[Collection entries]
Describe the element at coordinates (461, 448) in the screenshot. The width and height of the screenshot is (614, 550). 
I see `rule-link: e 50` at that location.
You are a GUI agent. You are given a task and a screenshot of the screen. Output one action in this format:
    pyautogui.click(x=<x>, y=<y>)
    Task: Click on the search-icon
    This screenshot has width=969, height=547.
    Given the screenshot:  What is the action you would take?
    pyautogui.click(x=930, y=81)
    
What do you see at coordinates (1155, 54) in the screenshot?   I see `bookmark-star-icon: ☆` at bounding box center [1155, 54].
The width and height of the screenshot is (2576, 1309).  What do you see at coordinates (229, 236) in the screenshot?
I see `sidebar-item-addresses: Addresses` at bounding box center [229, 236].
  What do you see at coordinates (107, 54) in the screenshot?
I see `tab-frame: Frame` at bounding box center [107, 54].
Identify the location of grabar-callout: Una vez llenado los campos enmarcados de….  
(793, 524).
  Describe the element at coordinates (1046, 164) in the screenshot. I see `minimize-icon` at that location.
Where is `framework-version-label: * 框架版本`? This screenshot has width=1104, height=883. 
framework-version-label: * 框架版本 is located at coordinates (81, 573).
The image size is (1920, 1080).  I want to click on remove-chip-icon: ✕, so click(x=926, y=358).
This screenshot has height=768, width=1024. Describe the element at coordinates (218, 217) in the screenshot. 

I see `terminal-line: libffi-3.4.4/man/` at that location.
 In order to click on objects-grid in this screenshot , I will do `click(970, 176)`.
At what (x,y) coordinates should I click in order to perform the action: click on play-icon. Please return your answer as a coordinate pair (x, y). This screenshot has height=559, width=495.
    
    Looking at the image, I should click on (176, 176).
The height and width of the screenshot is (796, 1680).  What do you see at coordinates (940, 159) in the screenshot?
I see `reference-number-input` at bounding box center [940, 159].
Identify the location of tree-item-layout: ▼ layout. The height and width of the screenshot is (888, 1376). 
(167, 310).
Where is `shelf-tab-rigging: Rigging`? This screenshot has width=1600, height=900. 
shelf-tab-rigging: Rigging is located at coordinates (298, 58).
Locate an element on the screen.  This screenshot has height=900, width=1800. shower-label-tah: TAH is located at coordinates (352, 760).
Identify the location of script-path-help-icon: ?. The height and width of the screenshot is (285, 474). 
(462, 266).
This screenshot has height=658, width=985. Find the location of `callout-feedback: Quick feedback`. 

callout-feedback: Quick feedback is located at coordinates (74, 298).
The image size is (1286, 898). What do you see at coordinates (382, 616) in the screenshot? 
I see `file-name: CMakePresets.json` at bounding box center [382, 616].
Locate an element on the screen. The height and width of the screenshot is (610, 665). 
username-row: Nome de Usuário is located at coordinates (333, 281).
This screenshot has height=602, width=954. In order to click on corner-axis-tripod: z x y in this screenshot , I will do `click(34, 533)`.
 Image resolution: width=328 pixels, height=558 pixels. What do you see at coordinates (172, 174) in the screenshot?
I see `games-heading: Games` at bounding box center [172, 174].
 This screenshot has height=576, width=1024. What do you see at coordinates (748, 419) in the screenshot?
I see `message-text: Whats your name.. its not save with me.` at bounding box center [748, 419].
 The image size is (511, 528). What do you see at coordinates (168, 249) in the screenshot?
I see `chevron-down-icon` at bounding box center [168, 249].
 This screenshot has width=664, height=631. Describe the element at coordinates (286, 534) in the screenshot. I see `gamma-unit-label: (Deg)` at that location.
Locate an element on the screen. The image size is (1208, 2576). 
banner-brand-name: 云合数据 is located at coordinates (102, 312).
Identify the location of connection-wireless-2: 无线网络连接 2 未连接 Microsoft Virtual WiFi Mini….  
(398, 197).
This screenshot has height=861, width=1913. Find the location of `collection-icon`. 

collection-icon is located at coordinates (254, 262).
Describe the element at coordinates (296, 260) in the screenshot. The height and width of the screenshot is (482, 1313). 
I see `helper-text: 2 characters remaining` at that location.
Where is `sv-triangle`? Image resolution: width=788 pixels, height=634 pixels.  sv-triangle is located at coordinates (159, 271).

* Required work: Return every one of the records above word for word, with nothing changed.

* Response for this exercise:
Describe the element at coordinates (461, 448) in the screenshot. The width and height of the screenshot is (614, 550). 
I see `rule-link: e 50` at that location.
You are a GUI agent. You are given a task and a screenshot of the screen. Output one action in this format:
    pyautogui.click(x=<x>, y=<y>)
    Task: Click on the search-icon
    This screenshot has width=969, height=547.
    Given the screenshot:  What is the action you would take?
    pyautogui.click(x=930, y=81)
    
What do you see at coordinates (1155, 54) in the screenshot?   I see `bookmark-star-icon: ☆` at bounding box center [1155, 54].
The width and height of the screenshot is (2576, 1309).  What do you see at coordinates (229, 236) in the screenshot?
I see `sidebar-item-addresses: Addresses` at bounding box center [229, 236].
  What do you see at coordinates (107, 54) in the screenshot?
I see `tab-frame: Frame` at bounding box center [107, 54].
Identify the location of grabar-callout: Una vez llenado los campos enmarcados de….  
(793, 524).
  Describe the element at coordinates (1046, 164) in the screenshot. I see `minimize-icon` at that location.
Where is `framework-version-label: * 框架版本`? This screenshot has width=1104, height=883. 
framework-version-label: * 框架版本 is located at coordinates (81, 573).
The image size is (1920, 1080).  I want to click on remove-chip-icon: ✕, so click(x=926, y=358).
This screenshot has height=768, width=1024. Describe the element at coordinates (218, 217) in the screenshot. 

I see `terminal-line: libffi-3.4.4/man/` at that location.
 In order to click on objects-grid in this screenshot , I will do `click(970, 176)`.
At what (x,y) coordinates should I click in order to perform the action: click on play-icon. Please return your answer as a coordinate pair (x, y). This screenshot has height=559, width=495.
    
    Looking at the image, I should click on (176, 176).
The height and width of the screenshot is (796, 1680).  What do you see at coordinates (940, 159) in the screenshot?
I see `reference-number-input` at bounding box center [940, 159].
Identify the location of tree-item-layout: ▼ layout. The height and width of the screenshot is (888, 1376). 
(167, 310).
Where is `shelf-tab-rigging: Rigging`? This screenshot has width=1600, height=900. 
shelf-tab-rigging: Rigging is located at coordinates (298, 58).
Locate an element on the screen.  This screenshot has height=900, width=1800. shower-label-tah: TAH is located at coordinates (352, 760).
Identify the location of script-path-help-icon: ?. The height and width of the screenshot is (285, 474). 
(462, 266).
This screenshot has height=658, width=985. Find the location of `callout-feedback: Quick feedback`. 

callout-feedback: Quick feedback is located at coordinates (74, 298).
The image size is (1286, 898). What do you see at coordinates (382, 616) in the screenshot? 
I see `file-name: CMakePresets.json` at bounding box center [382, 616].
Locate an element on the screen. The height and width of the screenshot is (610, 665). 
username-row: Nome de Usuário is located at coordinates (333, 281).
This screenshot has height=602, width=954. In order to click on corner-axis-tripod: z x y in this screenshot , I will do `click(34, 533)`.
 Image resolution: width=328 pixels, height=558 pixels. What do you see at coordinates (172, 174) in the screenshot?
I see `games-heading: Games` at bounding box center [172, 174].
 This screenshot has height=576, width=1024. What do you see at coordinates (748, 419) in the screenshot?
I see `message-text: Whats your name.. its not save with me.` at bounding box center [748, 419].
 The image size is (511, 528). What do you see at coordinates (168, 249) in the screenshot?
I see `chevron-down-icon` at bounding box center [168, 249].
 This screenshot has width=664, height=631. Describe the element at coordinates (286, 534) in the screenshot. I see `gamma-unit-label: (Deg)` at that location.
Locate an element on the screen. The image size is (1208, 2576). 
banner-brand-name: 云合数据 is located at coordinates (102, 312).
Identify the location of connection-wireless-2: 无线网络连接 2 未连接 Microsoft Virtual WiFi Mini….  
(398, 197).
This screenshot has height=861, width=1913. Find the location of `collection-icon`. 

collection-icon is located at coordinates (254, 262).
Describe the element at coordinates (296, 260) in the screenshot. The height and width of the screenshot is (482, 1313). 
I see `helper-text: 2 characters remaining` at that location.
Where is `sv-triangle`? Image resolution: width=788 pixels, height=634 pixels.  sv-triangle is located at coordinates (159, 271).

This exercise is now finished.